Is an MCP gateway the same as an API gateway?

Related concept, different scope. An API gateway manages HTTP-based API traffic — authentication, rate limiting, routing. An MCP gateway manages AI agent tool calls specifically. They speak the MCP protocol, apply AI-specific policy (per-action RBAC, DLP for model context), and integrate with AI tool clients like Claude Code or Copilot. You might run both — the API gateway handles direct integrations, the MCP gateway handles agent-initiated tool calls.

Do we need an MCP gateway if we only have a handful of developers using these tools?

The governance need scales with usage, but the infrastructure investment doesn't vary much. The main risk with low adoption is that it grows fast. Engineering teams adopt MCP tools quickly once a few developers demonstrate the productivity gain. Getting the gateway in place before adoption scales is significantly easier than retrofitting governance after dozens of connections are already established.

How does the gateway affect the employee experience — does it slow things down?

For the employee, a gateway typically improves the setup experience: one URL to configure, SSO authentication instead of per-system credential management, and a curated tool set that IT has approved and tested. Performance-wise, a well-built gateway adds minimal latency since it's mostly handling routing and policy checks. The dynamic tool discovery (responding to model queries about available tools rather than dumping all tools into context) actually improves response speed for agents.

What DLP capabilities should an MCP gateway have?

At minimum: configurable policies per data pattern (credit card, SSN, email, IP addresses), with configurable actions (log, redact, block). The policy should apply bidirectionally — to tool call inputs (what the agent sends to the tool) and tool call outputs (what the tool returns to the agent). Alerts for high-severity patterns (unredacted financial data in a response, PII in an unexpected context) should land in your existing security event workflow, not a separate queue.
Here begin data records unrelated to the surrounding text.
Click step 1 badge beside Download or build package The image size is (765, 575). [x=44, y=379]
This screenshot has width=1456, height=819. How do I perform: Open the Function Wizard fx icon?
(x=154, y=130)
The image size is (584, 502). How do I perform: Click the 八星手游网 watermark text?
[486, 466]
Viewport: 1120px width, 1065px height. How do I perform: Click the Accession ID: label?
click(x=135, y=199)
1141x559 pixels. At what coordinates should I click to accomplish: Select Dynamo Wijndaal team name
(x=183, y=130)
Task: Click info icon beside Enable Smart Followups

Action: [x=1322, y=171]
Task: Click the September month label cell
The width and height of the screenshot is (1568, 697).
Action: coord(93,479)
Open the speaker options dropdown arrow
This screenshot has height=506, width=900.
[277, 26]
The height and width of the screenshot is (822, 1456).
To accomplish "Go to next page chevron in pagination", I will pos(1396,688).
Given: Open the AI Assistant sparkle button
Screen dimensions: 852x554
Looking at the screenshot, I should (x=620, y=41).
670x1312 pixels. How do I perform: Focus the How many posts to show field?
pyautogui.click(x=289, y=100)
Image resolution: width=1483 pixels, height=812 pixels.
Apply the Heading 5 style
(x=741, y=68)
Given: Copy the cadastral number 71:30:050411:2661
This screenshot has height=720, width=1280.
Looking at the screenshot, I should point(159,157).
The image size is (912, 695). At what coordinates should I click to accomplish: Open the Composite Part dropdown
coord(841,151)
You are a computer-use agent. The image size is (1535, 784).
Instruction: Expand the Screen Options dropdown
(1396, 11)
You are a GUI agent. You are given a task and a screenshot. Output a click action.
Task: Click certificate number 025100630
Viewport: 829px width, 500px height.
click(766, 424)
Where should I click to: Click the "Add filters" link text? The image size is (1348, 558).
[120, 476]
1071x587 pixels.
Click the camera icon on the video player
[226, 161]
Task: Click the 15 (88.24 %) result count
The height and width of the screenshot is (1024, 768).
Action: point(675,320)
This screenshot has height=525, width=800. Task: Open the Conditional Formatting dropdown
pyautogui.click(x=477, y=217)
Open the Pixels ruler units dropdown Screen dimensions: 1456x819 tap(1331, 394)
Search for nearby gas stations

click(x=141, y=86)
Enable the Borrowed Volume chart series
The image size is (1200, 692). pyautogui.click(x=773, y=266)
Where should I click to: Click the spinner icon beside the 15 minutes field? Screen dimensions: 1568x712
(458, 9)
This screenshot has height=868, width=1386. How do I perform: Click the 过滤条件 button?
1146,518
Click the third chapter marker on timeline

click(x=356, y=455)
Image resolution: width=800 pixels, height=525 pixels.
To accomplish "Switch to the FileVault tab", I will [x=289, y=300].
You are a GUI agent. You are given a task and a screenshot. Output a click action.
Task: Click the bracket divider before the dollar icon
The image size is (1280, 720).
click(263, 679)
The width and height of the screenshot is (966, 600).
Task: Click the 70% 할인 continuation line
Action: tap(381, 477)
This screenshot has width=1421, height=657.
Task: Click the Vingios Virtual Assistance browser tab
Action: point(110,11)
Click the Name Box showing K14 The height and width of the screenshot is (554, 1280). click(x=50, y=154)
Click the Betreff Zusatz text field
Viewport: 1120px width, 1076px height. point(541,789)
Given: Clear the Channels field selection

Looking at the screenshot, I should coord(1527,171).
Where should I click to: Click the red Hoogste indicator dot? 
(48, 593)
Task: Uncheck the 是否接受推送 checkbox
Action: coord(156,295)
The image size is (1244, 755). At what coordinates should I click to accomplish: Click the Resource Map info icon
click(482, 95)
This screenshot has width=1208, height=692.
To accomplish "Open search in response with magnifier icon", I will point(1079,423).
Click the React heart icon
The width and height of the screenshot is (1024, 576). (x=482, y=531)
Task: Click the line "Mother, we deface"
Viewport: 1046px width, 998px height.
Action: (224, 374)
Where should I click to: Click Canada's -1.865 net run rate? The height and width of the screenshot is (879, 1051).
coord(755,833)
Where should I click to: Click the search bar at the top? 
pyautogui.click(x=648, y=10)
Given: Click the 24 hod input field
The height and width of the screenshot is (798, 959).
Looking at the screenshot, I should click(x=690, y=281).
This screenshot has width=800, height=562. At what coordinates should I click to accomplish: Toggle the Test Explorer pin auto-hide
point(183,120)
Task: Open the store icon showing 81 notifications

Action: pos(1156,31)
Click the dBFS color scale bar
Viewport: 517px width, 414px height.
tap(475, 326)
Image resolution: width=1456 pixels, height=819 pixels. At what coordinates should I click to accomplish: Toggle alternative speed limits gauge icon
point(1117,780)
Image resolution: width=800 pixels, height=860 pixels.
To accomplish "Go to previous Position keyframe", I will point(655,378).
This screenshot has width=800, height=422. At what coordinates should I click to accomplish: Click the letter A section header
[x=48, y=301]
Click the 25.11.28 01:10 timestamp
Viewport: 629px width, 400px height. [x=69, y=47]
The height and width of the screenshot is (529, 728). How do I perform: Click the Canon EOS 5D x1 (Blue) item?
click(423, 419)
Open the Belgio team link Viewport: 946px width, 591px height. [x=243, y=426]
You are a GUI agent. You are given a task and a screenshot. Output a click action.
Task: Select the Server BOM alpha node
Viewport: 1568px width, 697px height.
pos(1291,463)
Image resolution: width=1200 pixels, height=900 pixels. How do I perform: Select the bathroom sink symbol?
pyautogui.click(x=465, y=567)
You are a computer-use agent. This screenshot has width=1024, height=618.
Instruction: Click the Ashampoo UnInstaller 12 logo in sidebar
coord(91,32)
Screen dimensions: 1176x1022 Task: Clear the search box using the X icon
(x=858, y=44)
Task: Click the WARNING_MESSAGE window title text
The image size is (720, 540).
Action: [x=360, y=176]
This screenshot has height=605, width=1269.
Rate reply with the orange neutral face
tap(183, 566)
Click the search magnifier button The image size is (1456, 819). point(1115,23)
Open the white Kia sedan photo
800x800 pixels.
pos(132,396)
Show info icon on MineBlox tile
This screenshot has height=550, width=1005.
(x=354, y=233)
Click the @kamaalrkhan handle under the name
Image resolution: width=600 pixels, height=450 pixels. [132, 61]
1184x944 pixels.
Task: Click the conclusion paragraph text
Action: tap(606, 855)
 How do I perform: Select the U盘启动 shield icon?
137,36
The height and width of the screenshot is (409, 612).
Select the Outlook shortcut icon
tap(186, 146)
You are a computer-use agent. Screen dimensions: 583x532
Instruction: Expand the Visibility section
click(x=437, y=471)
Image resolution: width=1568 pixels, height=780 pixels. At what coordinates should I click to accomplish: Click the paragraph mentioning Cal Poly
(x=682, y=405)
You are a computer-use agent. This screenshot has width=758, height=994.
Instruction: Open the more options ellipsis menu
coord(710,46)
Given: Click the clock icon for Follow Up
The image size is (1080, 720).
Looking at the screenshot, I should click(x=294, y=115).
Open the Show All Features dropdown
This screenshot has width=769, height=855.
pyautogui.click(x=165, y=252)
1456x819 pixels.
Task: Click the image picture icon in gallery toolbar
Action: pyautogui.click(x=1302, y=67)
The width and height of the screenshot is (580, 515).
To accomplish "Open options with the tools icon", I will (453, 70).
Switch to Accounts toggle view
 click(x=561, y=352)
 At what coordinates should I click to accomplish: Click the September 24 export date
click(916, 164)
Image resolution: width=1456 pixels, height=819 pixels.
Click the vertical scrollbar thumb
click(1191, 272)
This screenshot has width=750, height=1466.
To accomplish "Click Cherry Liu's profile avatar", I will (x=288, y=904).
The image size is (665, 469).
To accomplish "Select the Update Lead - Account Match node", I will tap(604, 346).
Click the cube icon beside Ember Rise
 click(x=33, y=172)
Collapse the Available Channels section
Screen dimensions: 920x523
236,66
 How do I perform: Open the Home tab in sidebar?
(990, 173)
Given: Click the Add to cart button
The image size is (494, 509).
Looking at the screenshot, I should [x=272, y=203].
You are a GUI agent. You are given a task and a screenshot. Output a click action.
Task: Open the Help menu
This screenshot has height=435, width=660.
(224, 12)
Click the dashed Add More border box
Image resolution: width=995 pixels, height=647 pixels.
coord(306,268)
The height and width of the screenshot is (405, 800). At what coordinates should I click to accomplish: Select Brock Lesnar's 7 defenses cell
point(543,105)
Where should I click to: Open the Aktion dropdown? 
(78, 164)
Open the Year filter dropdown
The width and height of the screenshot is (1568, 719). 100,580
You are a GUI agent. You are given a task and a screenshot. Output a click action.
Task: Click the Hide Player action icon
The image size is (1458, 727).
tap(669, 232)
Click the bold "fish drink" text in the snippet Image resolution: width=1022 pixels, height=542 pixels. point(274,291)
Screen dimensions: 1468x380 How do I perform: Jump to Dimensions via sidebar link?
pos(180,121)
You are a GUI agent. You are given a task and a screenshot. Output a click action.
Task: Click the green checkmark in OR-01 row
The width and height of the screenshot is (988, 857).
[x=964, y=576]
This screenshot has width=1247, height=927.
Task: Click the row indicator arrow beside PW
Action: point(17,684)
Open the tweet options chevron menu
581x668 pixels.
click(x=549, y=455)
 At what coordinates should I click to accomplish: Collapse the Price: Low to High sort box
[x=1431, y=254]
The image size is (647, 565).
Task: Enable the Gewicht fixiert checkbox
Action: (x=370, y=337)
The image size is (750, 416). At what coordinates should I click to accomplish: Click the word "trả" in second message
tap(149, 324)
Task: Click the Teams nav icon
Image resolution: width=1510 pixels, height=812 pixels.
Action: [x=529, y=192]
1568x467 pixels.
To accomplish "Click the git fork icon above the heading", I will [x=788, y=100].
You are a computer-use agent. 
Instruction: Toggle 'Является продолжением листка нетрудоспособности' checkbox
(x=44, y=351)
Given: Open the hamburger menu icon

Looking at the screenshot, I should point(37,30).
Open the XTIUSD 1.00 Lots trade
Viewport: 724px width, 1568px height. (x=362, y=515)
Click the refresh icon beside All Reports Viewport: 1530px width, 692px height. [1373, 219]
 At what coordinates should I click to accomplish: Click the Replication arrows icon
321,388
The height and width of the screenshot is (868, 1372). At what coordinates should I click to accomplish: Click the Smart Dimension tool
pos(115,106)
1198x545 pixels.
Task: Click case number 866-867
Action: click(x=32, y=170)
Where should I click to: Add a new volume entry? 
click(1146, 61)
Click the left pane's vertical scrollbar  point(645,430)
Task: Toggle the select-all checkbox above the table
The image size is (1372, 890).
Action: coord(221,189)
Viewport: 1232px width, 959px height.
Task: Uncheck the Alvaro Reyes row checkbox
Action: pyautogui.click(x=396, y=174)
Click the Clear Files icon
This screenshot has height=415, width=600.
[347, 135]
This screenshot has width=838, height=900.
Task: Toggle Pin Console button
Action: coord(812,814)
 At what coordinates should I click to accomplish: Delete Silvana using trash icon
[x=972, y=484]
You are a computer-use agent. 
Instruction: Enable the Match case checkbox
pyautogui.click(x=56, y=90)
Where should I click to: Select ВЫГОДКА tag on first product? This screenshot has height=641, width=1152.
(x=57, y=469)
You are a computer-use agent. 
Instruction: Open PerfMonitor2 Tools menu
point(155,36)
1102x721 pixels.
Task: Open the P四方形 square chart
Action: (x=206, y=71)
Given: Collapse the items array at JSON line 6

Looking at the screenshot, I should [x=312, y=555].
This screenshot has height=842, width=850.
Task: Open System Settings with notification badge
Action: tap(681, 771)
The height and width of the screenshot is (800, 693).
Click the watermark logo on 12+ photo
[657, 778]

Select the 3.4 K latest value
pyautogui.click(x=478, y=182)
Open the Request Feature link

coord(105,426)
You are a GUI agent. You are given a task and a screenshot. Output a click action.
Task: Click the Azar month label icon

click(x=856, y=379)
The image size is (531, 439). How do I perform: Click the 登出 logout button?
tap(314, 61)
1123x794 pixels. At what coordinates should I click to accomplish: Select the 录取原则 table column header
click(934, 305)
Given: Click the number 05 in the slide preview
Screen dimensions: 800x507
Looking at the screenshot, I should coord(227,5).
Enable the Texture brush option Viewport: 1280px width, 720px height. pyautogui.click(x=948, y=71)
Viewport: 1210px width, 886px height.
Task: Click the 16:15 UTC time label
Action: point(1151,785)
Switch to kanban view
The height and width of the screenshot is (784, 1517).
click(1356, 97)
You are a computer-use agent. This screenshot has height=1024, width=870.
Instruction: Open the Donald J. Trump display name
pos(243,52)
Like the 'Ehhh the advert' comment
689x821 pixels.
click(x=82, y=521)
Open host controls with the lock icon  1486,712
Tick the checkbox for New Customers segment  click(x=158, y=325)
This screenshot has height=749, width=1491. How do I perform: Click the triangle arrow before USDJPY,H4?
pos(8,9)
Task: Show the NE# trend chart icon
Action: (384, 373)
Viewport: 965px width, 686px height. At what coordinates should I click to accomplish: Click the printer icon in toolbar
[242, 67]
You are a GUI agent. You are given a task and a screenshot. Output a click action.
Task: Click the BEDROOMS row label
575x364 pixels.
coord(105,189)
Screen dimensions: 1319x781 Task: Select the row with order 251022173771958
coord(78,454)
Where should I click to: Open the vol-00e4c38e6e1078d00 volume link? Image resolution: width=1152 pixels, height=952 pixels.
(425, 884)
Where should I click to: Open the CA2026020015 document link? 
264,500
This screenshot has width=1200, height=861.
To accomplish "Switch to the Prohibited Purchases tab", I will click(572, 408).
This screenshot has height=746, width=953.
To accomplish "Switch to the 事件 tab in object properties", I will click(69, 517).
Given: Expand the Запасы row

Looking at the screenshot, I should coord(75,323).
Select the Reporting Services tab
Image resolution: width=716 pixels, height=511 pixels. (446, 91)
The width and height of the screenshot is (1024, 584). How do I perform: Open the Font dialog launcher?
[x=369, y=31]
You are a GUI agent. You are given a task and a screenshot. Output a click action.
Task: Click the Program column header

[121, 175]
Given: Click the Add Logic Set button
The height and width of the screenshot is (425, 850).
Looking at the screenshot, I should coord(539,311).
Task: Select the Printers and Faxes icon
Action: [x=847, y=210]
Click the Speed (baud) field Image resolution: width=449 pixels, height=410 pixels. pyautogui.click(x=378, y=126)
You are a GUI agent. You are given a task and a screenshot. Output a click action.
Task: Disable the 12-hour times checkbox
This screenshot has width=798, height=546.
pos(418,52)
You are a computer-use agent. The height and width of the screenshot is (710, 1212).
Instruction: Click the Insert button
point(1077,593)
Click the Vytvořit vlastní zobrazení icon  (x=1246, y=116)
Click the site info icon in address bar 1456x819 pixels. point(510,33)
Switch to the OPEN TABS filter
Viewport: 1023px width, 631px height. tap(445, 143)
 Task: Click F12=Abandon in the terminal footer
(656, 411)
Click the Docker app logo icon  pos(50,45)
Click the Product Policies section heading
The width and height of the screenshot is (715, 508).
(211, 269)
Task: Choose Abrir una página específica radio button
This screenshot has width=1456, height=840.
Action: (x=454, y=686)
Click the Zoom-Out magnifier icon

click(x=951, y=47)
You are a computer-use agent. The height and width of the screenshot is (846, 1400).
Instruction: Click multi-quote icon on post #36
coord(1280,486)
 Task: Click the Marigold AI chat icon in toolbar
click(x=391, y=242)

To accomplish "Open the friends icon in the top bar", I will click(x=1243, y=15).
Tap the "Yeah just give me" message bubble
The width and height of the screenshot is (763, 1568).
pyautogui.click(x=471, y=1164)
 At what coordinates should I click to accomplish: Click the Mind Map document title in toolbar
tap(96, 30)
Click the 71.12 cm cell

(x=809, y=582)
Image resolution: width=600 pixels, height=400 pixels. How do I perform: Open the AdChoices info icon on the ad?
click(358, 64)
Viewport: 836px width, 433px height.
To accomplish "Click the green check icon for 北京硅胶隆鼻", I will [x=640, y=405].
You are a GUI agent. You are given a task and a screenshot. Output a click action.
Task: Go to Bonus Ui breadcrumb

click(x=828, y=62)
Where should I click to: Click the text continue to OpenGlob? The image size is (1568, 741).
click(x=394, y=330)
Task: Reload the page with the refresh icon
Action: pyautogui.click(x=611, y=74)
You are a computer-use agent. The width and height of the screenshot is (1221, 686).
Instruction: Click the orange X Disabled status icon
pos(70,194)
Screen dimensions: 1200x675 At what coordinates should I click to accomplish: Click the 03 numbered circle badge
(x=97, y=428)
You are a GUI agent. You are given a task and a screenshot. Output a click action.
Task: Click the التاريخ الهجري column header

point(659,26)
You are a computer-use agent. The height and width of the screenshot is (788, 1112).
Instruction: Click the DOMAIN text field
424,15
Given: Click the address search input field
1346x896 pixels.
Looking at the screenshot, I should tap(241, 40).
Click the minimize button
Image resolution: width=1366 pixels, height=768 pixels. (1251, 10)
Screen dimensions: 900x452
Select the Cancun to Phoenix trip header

How does this connect to our SIEM?

Gateway audit logs should be exportable to your SIEM via standard mechanisms — webhooks, log forwarding, API integration. The log format should be queryable and include: user ID, timestamp, tool name, MCP server, input parameters (sanitised), response summary, and policy decisions (any DLP redactions or blocks applied). This gives your security team the same investigation workflow for agent events as for any other access event.